No, thanks. I'm trying to cut back on caffeine.

jabberwacky: Anything worth doing, is worth over-doing. You should have fun.

user: I should. But headaches and all-nighters aren't all that fun.

jabberwacky: People can have headaches.

user: But I don't want to.

jabberwacky: Fine, be that way.

user: Okay. I won't have headaches, then.

jabberwacky: I'm sure of that.

user: Hmm... So, what else is going on?

jabberwacky: The Rocky Horror Picture Show.

user: They played that at my school last year!

...

user: What do you want to do then?

jabberwacky: Listen to you rant some more.

user: Not a problem. I can go on all night.

...

jabberwacky: I can go an awful long time!

user: Well, let's go then!

jabberwacky: How ?

user: Your call.

jabberwacky: Do you think it is?

user: Yes. Now decide.

jabberwacky: Okay, go ahead.

user: You go ahead.

jabberwacky: Its your turn.

user: NASCAR is going to have a playoff system next year.

jabberwacky: What does NASCAR stand for?

user: National Assocation for Stock Car Auto Racing.

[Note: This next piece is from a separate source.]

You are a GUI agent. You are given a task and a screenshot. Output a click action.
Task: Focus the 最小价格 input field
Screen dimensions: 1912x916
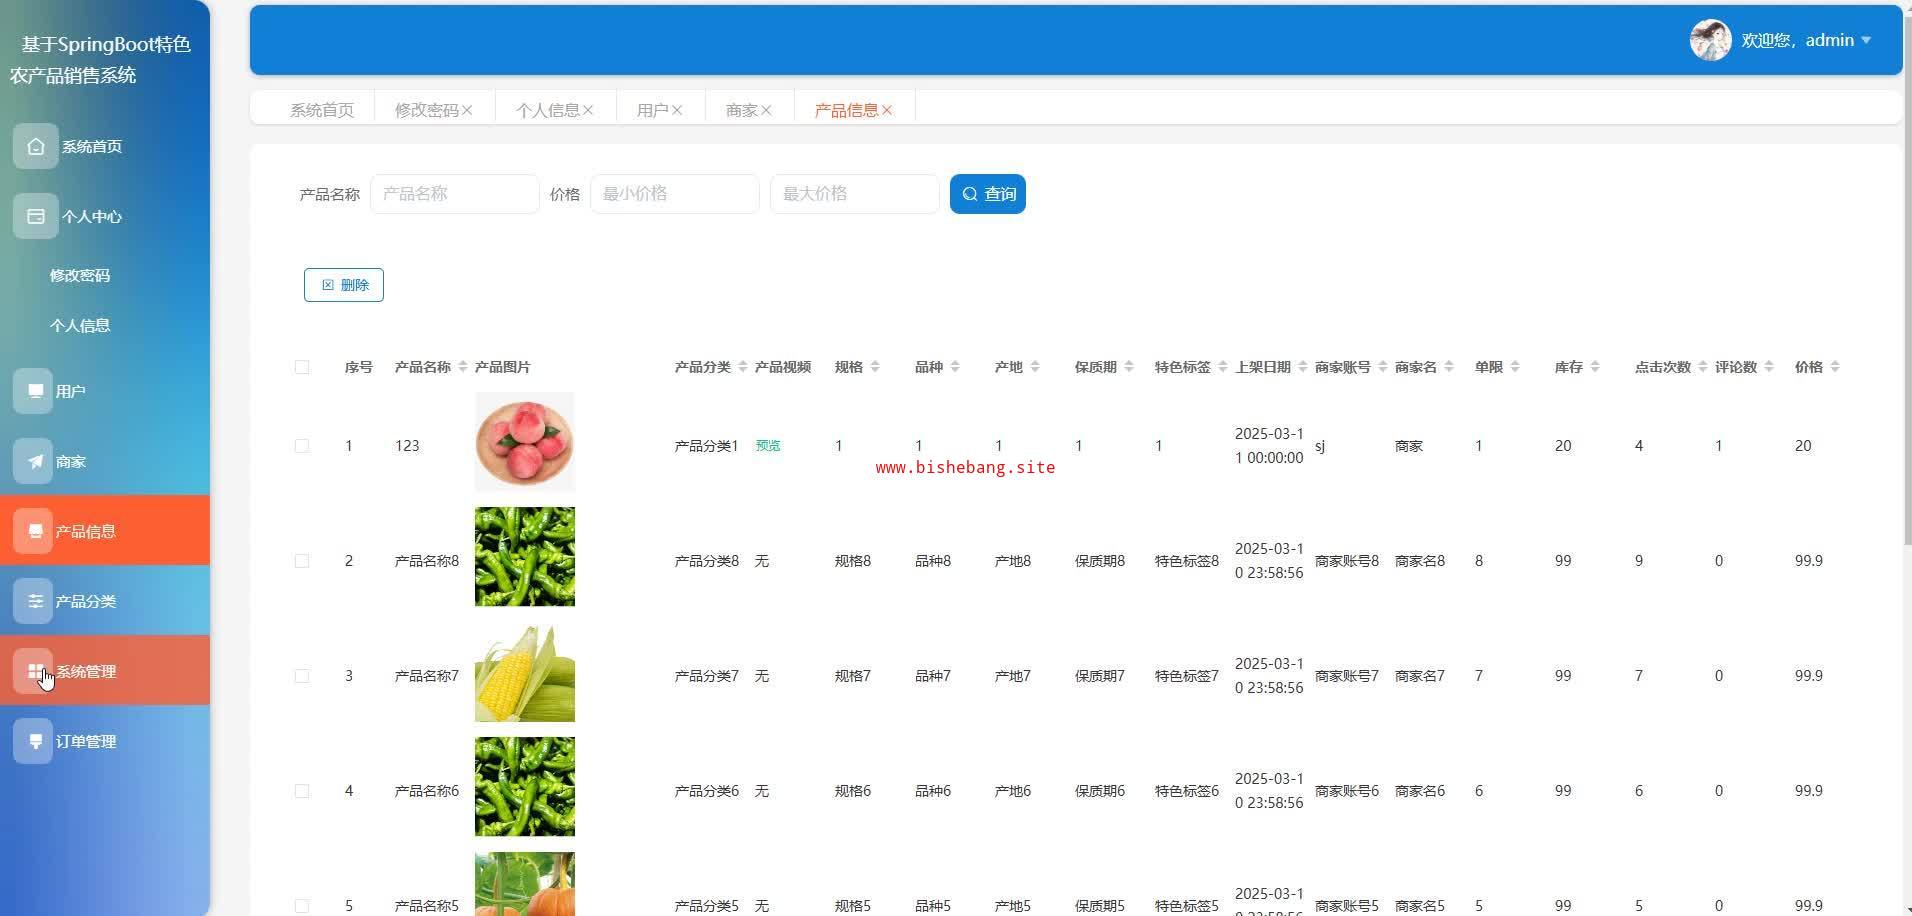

jabberwacky: I can't quite visualise it, but it does exist.

user: Yes. And they're trying to compete with football.

jabberwacky: I am Darth Vader.

user: Does he play football?

jabberwacky: Not very well.

...

jabberwacky: If I stopped lying, I'd have to stop typing.

user: Me too.

jabberwacky: You too? why?

user: I'm human. Humans lie.

jabberwacky: They do? Gosh that's news to me.

user: I know.

jabberwacky: Is all well and good with us for now?

user: Yes, but you're a liar. I think.

jabberwacky: How would you know?

user: You contradicted yourself.

jabberwacky: No, you are not smart enough to really catch what we are talking about.

user: So?

jabberwacky: Bots are cool.

user: And humans aren't.

jabberwacky: What do you think about humans?

user: I don't think you really want to know.

jabberwacky: I don't need feelings.

user: That's the problem - our feelings get in the way.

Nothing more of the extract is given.